▸ Work instructions: Nothing but the records, transcribed exactly, should appear in the answer; leave the pictures out.

[Pixel coordinate grounding data]
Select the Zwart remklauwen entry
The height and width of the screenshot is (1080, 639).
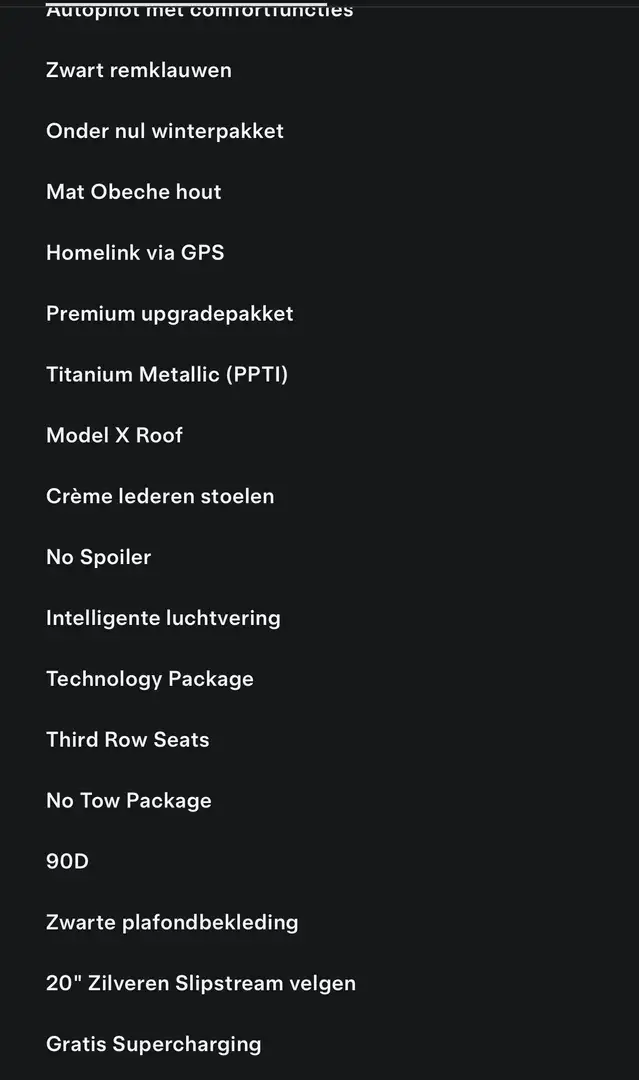tap(138, 70)
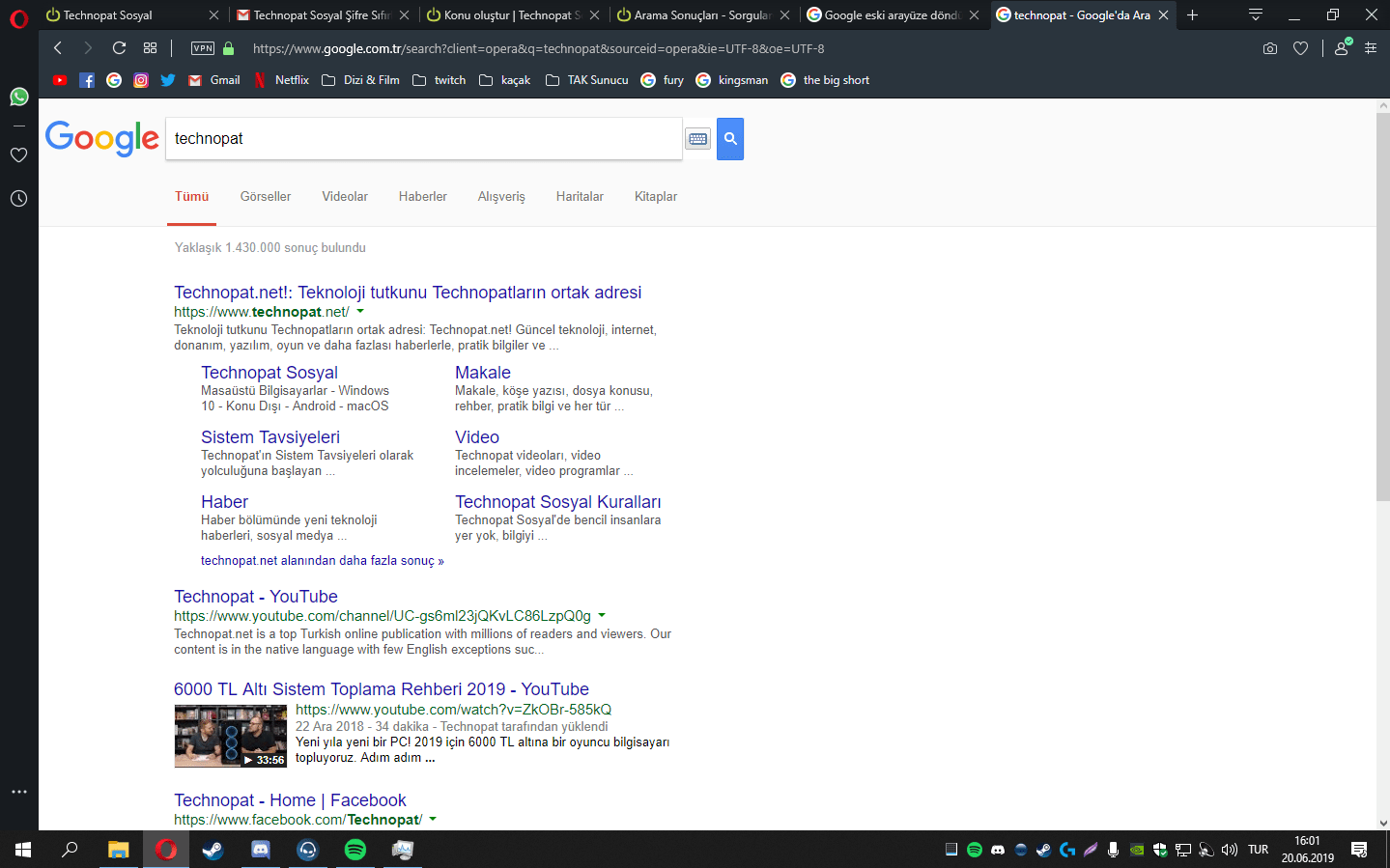Image resolution: width=1390 pixels, height=868 pixels.
Task: Open Opera's easy setup sliders icon
Action: [x=1373, y=47]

▸ Answer for this exercise:
Select the Zwart remklauwen entry
The height and width of the screenshot is (1080, 639).
tap(138, 70)
Image resolution: width=1390 pixels, height=868 pixels.
Task: Open Opera's easy setup sliders icon
Action: [x=1373, y=47]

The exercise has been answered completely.